There are few cliches as dubious as “Everybody loves a winner.” Does everybody love a winner? The fans of the Hanshin Tigers certainly don’t love the Fukuoka Daiei Hawks.
In fact, a case could be made for people loving losers even more, especially in a world that is becoming increasingly polarized between the haves and the have-nots. In a Christmas Day editorial, the Asahi Shimbun remarked that 2003 was notable for a tendency to divide everyone and everything into winners and losers, and that the tendency itself made people more sympathetic toward the latter.
This tendency partly explains the sudden and immense popularity of the 7-year-old racehorse Haruurara. On Dec. 14, at the Kochi Race Track, Haruurara lost her 100th race, a milestone that made the evening news, despite the fact that the race itself wouldn’t have normally rated a mention even on the nightly sports roundup.
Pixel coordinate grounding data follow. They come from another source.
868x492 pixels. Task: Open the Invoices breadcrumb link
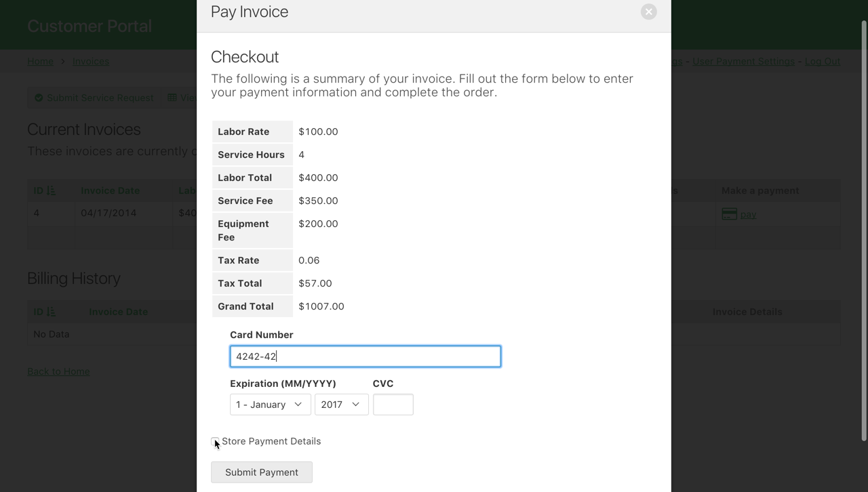click(90, 61)
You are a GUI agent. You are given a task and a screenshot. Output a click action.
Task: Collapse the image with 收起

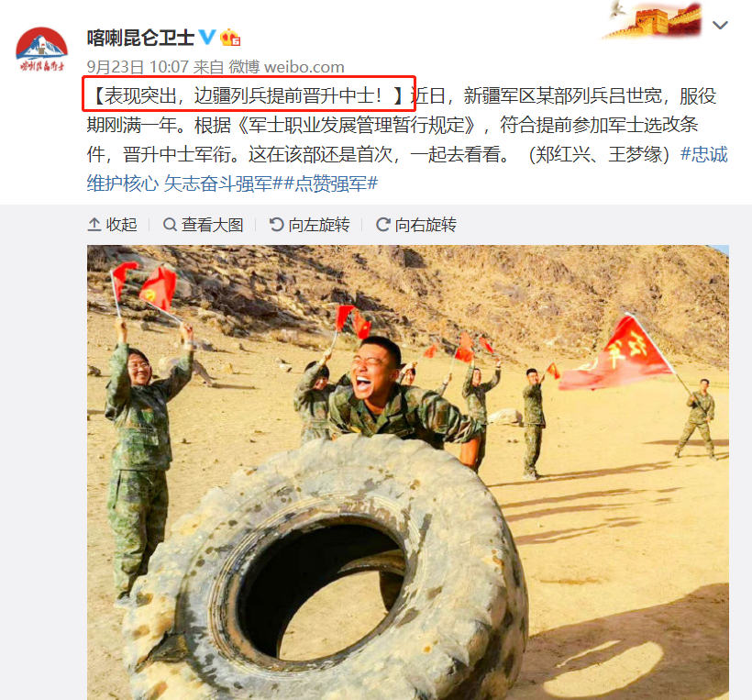point(112,224)
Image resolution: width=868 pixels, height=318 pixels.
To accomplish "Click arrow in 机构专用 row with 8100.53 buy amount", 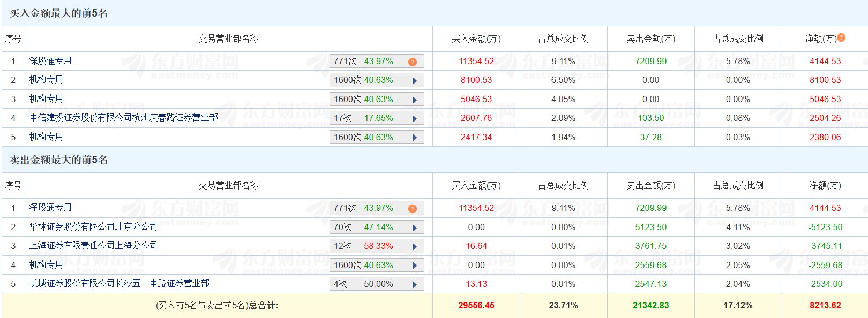I will 415,80.
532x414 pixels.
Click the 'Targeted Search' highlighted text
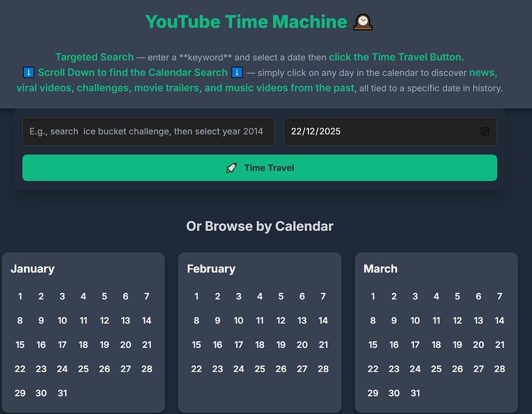tap(94, 57)
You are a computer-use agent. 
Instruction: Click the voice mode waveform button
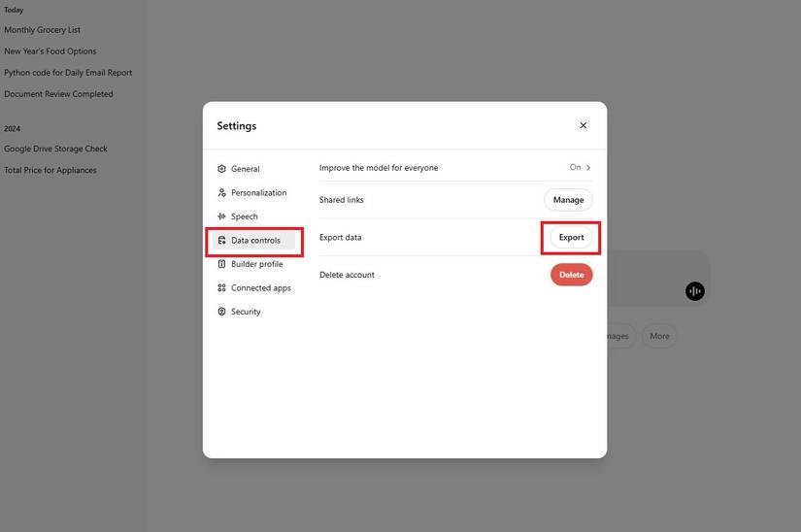(695, 291)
On Jan. 2, a record 8,000 people attended the races at Kochi, where Haruurara came in ninth in a field of 10. The track, which like most horse racing venues in Japan is now deep in the red, made 2.2 million yen that day, almost all of it from bets placed on the hapless Hokkaido-born filly to win, even though everybody who placed them knew she wouldn’t.
Is this a sign of collective masochism? The foreign press, which picked up the story as yet another example of “Weird Japan,” tends to explain the horse’s popularity as one of identification. Japanese people, they think, anthropomorphize the horse’s losing efforts on the track as the ganbare spirit that assuages their own anxieties over the escalating competitiveness of everyday life.
This theory only makes sense if you actually believe that the world is divided cleanly into winners and losers. A better way to explain the Haruurara phenomenon is to compare her to another racehorse that once lifted the spirits of a nation: Seabiscuit.
As documented in the Hollywood film of the same name which, coincidentally, opens in Japan on Jan. 24, Seabiscuit was a runty horse that eventually defeated the most powerful thoroughbred in the United States during the Great Depression, thus becoming a symbol of pluck for the huddled masses.
On the surface, Haruurara, who has never won a race, has little in common with Seabiscuit, but “winning” and “losing” are human concepts that have no meaning to a horse. In the movie, much is made of Seabiscuit’s supposed instinct to win, but it’s obvious this idea is projected onto the horse by his owner, his jockey, and the hoi polloi. What the audience sees is simply an animal that loves to run.
The most significant aspect of Haruurara’s “career” is not that she’s lost 101 races, but that she has lost 101 races and is still racing. Normally, a horse that doesn’t win is retired sooner rather than later. Her trainer, Dai Muneishi, was once a jockey himself, and in 10,000 races he never suffered an injury. Statistically, this indicates that Muneishi was not an aggressive rider. In an article in the Asahi Shimbun he said that “as long as a horse can run, then I want it to run.” Such an attitude perhaps makes him “a bad trainer,” he admits, since it means he’ll let an inferior racehorse back on the track; but winning races is less important to Muneishi in the scheme of things.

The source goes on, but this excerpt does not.